##### Extrait présenté

Nathalie Laclau, pionnière marseillaise de la lutte contre l’amiante dans les écoles
Nathalie Laclau milite depuis cinq ans pour défendre les victimes de l'amiante dans l'éducation à travers l'association l'Avalé 13, qu'elle a fondée. Alors que son combat devrait mener sous peu à la publication des diagnostics de toutes les écoles marseillaises par la Ville, rencontre avec cette enseignante retraitée, mais très engagée.
Nathalie Laclau lors du rassemblement du personnel du collège Alexandre Dumas jeudi 6 juin devant la DSDEN 13 (Photo : AC)
“Je voulais être maîtresse d’école pour effacer le tableau”, se souvient en riant Nathalie Laclau, attablée à une terrasse de la place Sébastopol. Après avoir réalisé son rêve d’enfant et désormais retraitée, le combat contre la poussière se poursuit chez l’ancienne enseignante, mais cette fois-ci, contre les fibres d’amiante.

##########

* [Série de consignes]
(a) D'après l'article sur Nathalie Laclau, quelle association a-t-elle fondée ?
(b) Recopiez, s'il vous plaît, le passage de l'article sur Nathalie Laclau qui commence par « Nathalie Laclau, pionnière » et va jusqu'à « les fibres d’amiante. ».
(c) Prolongez l'article sur Nathalie Laclau au-delà de sa dernière phrase.

##### Données fournies

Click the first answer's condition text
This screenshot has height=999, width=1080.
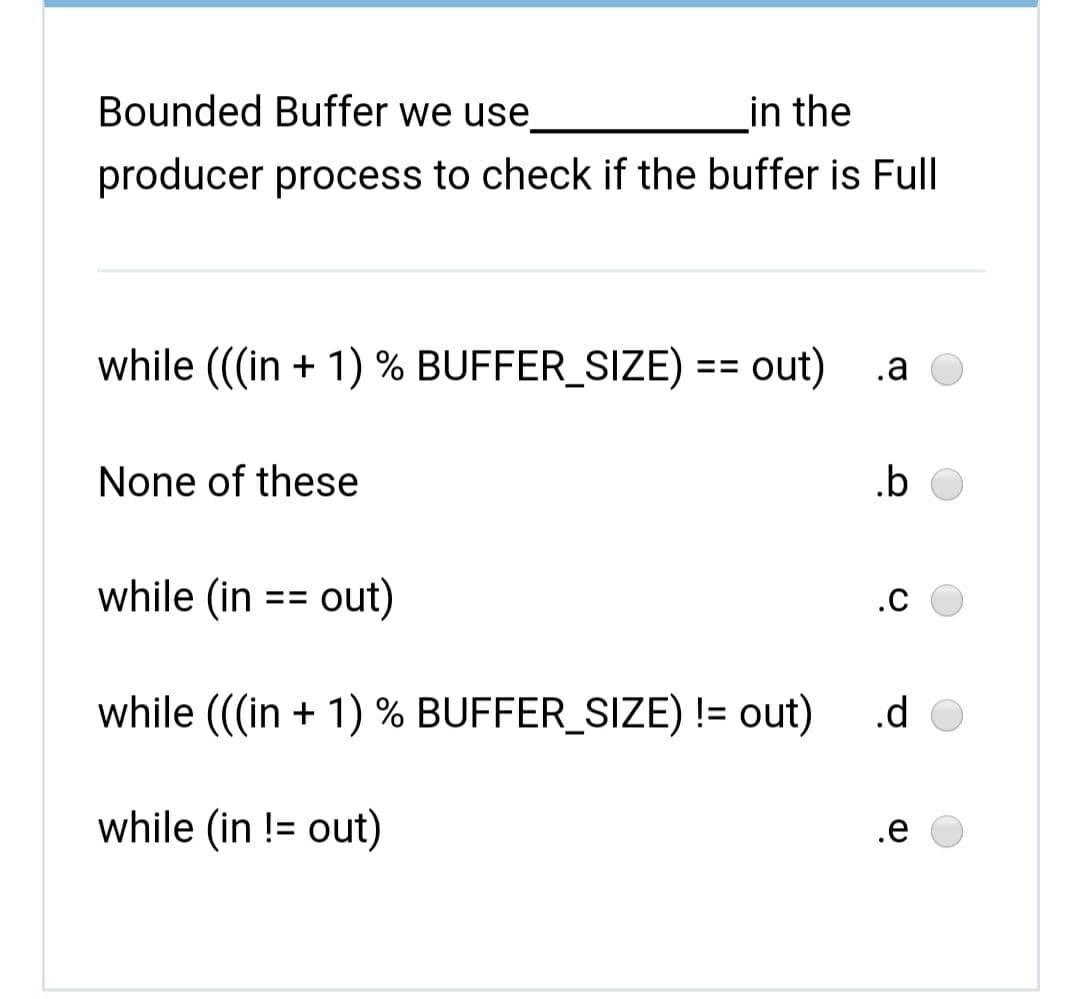click(459, 367)
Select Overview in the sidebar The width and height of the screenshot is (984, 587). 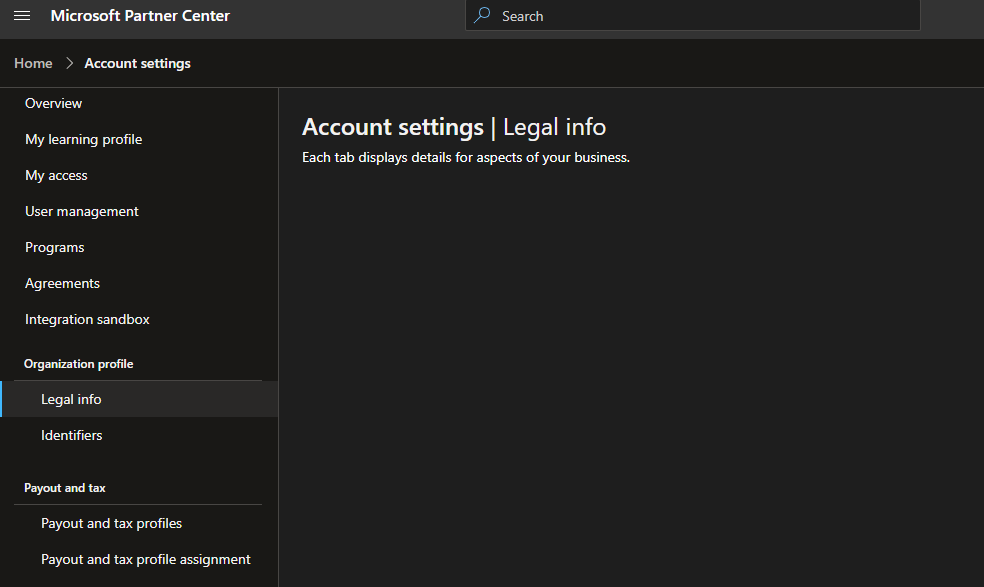(53, 103)
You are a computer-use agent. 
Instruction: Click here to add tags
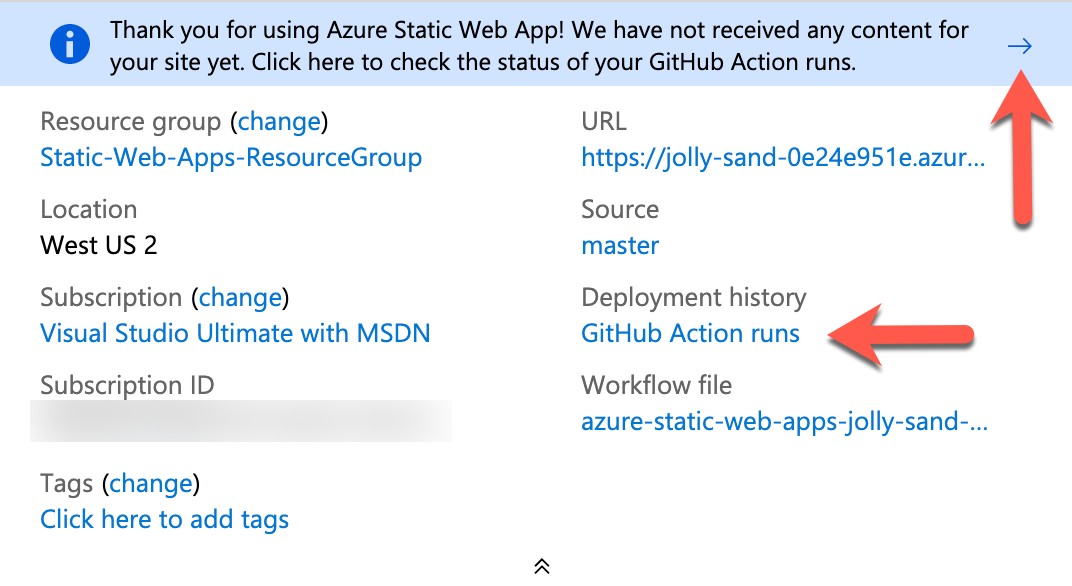(x=164, y=519)
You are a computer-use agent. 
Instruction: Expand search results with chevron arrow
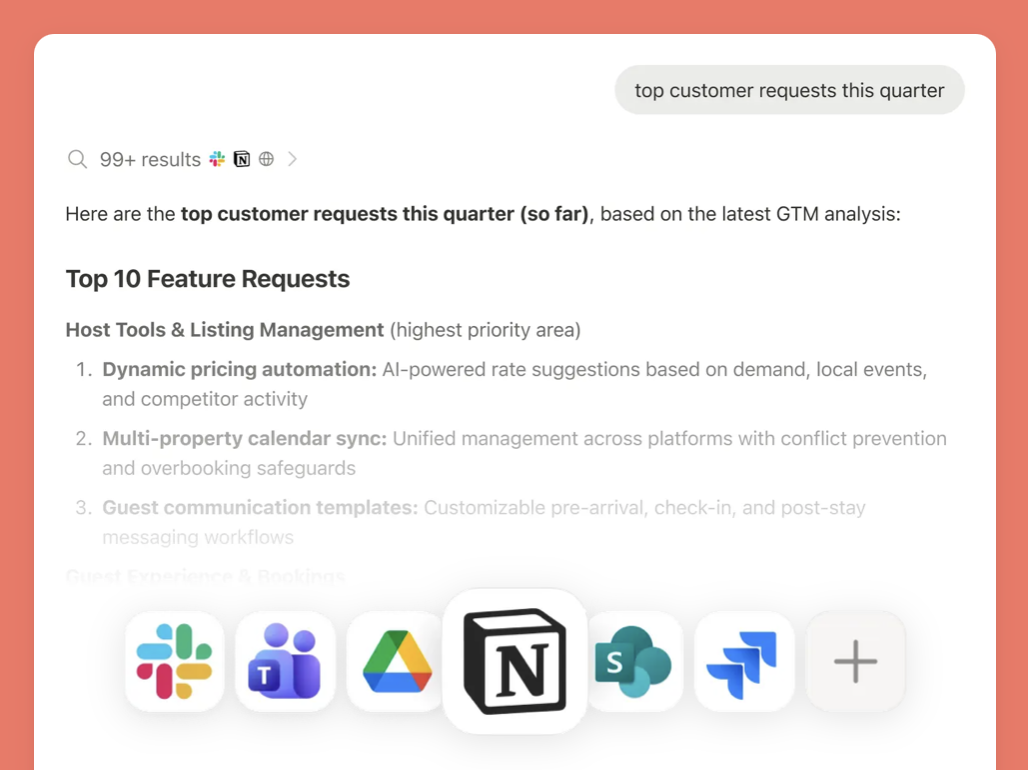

##########

* [Série de réponses]
(a) L'Avalé 13.

(b)
Nathalie Laclau, pionnière marseillaise de la lutte contre l’amiante dans les écoles
Nathalie Laclau milite depuis cinq ans pour défendre les victimes de l'amiante dans l'éducation à travers l'association l'Avalé 13, qu'elle a fondée. Alors que son combat devrait mener sous peu à la publication des diagnostics de toutes les écoles marseillaises par la Ville, rencontre avec cette enseignante retraitée, mais très engagée.
Nathalie Laclau lors du rassemblement du personnel du collège Alexandre Dumas jeudi 6 juin devant la DSDEN 13 (Photo : AC)
“Je voulais être maîtresse d’école pour effacer le tableau”, se souvient en riant Nathalie Laclau, attablée à une terrasse de la place Sébastopol. Après avoir réalisé son rêve d’enfant et désormais retraitée, le combat contre la poussière se poursuit chez l’ancienne enseignante, mais cette fois-ci, contre les fibres d’amiante.

(c)
En 2019, un an avant son départ, Nathalie Laclau fonde l’Avalé 13, l’association de défense des victimes de l’amiante dans l’éducation. La même année, on avait diagnostiqué des plaques pleurales – des dépôts fibreux sur la plèvre causés par l’exposition à l’amiante – chez une camarade rencontrée lors de ses études, Marie-Josée de la Cruz. Reconnue comme souffrant d’une maladie professionnelle à l’automne 2023, cette ancienne professeure de la Savine, dans le 15ᵉ arrondissement marseillais, est décédée le 30 mars 2024 à l’âge de 62 ans. Voilà donc cinq ans que Nathalie Laclau voue son temps à l’accompagnement de celles et ceux qui, dans la sphère éducative, sont exposés à ces fibres cancérogènes.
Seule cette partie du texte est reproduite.